Update the items below by changing "pixel" to "point" and leaving everything else as it is.

Working data —

BEGIN

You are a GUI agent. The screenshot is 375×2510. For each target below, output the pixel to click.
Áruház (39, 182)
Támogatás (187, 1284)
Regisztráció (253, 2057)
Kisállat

END

Output —
You are a GUI agent. The screenshot is 375×2510. For each target below, output the point to click.
Áruház (39, 182)
Támogatás (187, 1284)
Regisztráció (253, 2057)
Kisállat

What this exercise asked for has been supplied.